What this calculator does
Recipes often list fresh herbs while your pantry only has the dried version (or vice versa). Because drying removes water and concentrates flavor, dried herbs are far more potent than the same volume of fresh. This calculator applies the widely used culinary rule of thumb — a 3:1 ratio — to tell you how much dried herb to use in place of fresh.
How to use it
Enter the amount of fresh herb your recipe calls for, choose a unit (tablespoons, teaspoons, cups, or grams), and read off the dried equivalent. The result tells you roughly how much dried herb to substitute so the seasoning strength stays the same.
The formula
The conversion is simply:
$$\text{Dried Amount} = \frac{\text{Fresh Amount}}{3}$$This reflects the common kitchen guideline that 1 part dried herb has about the same flavor intensity as 3 parts fresh herb.

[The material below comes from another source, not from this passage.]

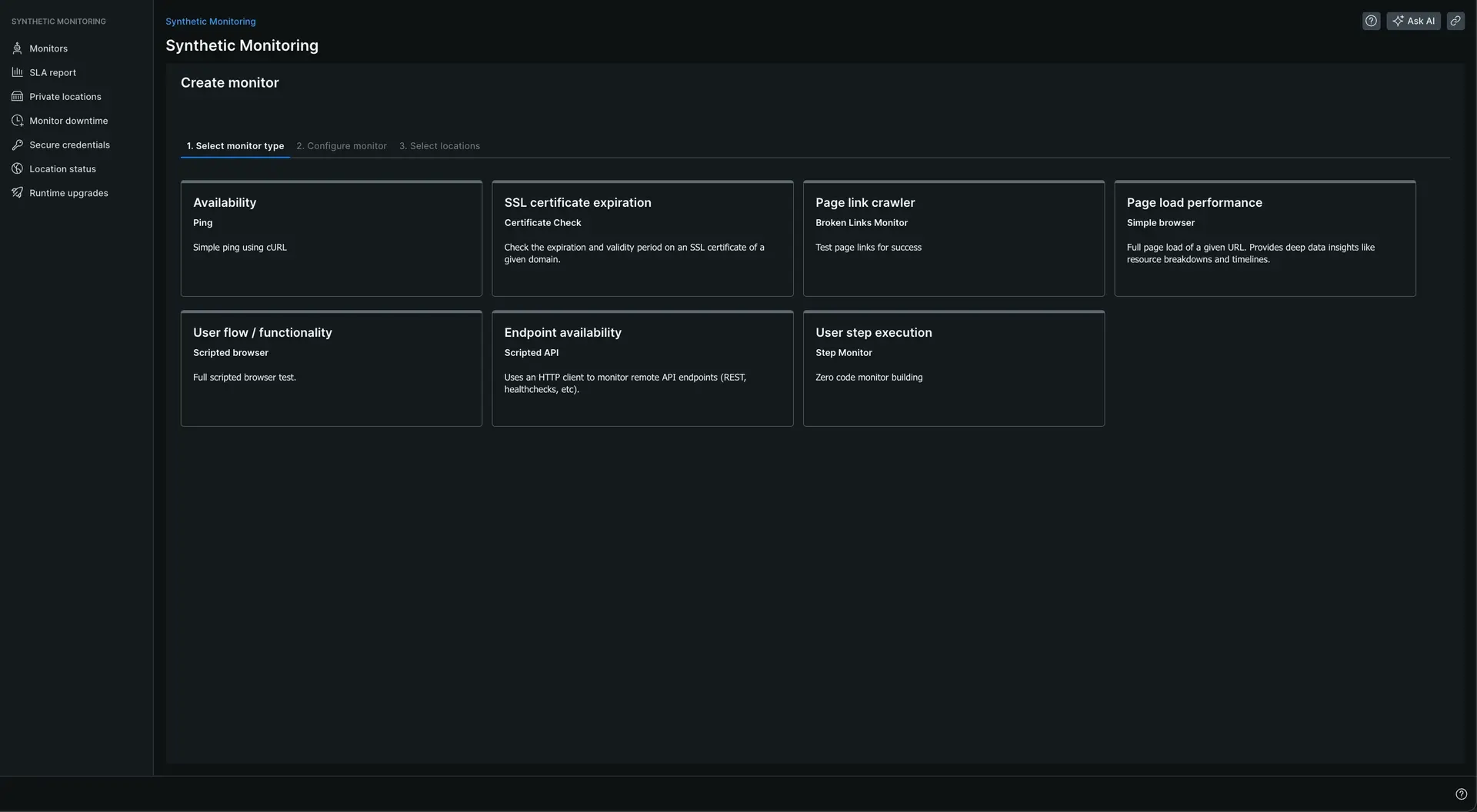1477x812 pixels.
Task: Open help via top-right question mark icon
Action: 1371,22
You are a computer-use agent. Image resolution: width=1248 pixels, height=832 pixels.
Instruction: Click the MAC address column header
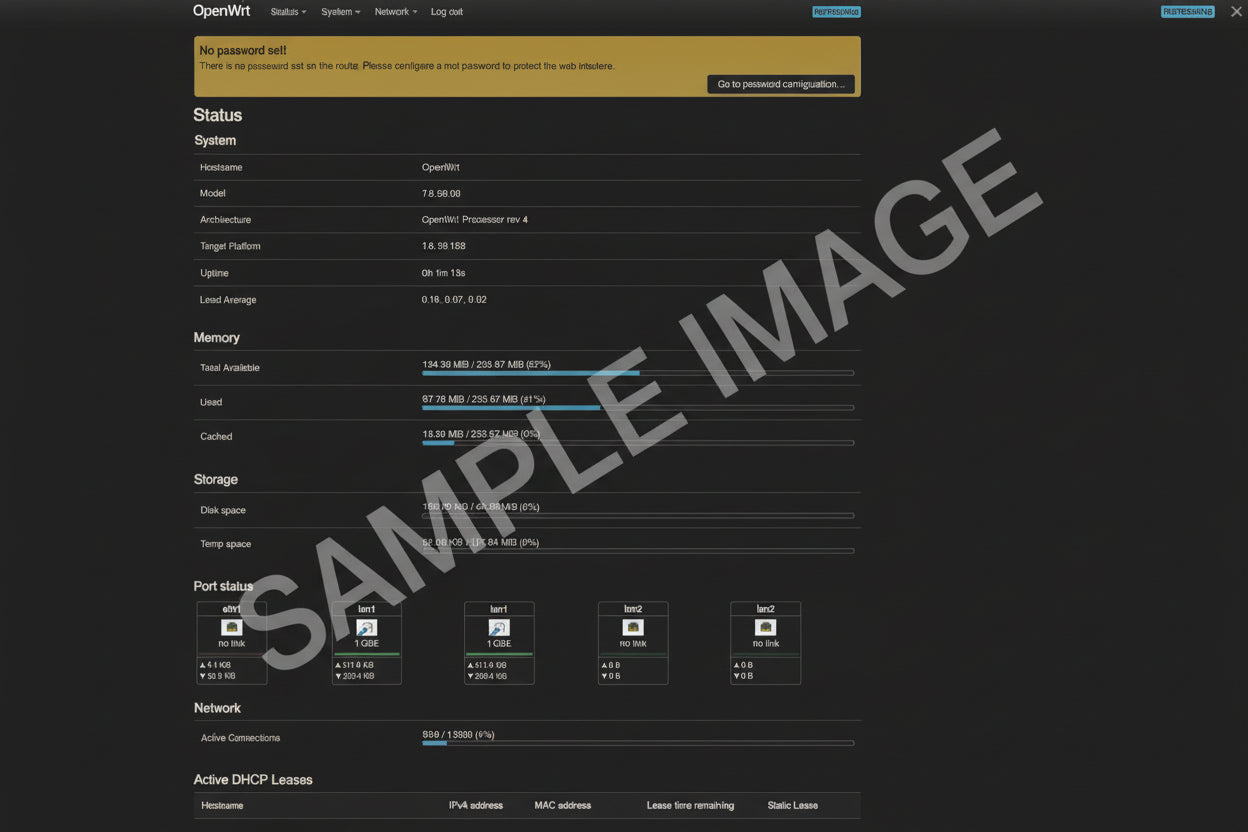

It works in either direction: to go from dried back to fresh, multiply by 3.
Worked example
Suppose a recipe asks for 3 tablespoons of fresh basil but you only have dried. Divide: \(3 \div 3 = 1\). So you would use about 1 tablespoon of dried basil. For 6 teaspoons of fresh thyme, \(6 \div 3 = 2\) teaspoons of dried thyme.
FAQ
Is the 3:1 ratio exact? No — it is a practical estimate. Some delicate herbs (parsley, chives) lose more flavor when dried, so you may want a little extra; robust herbs (oregano, rosemary) are very strong dried, so start with slightly less and taste.
Can I convert dried to fresh? Yes. Reverse the math by multiplying the dried amount by 3.
Does it work with weights? The ratio is volume-based, but it is a reasonable starting point for grams too. Always taste and adjust.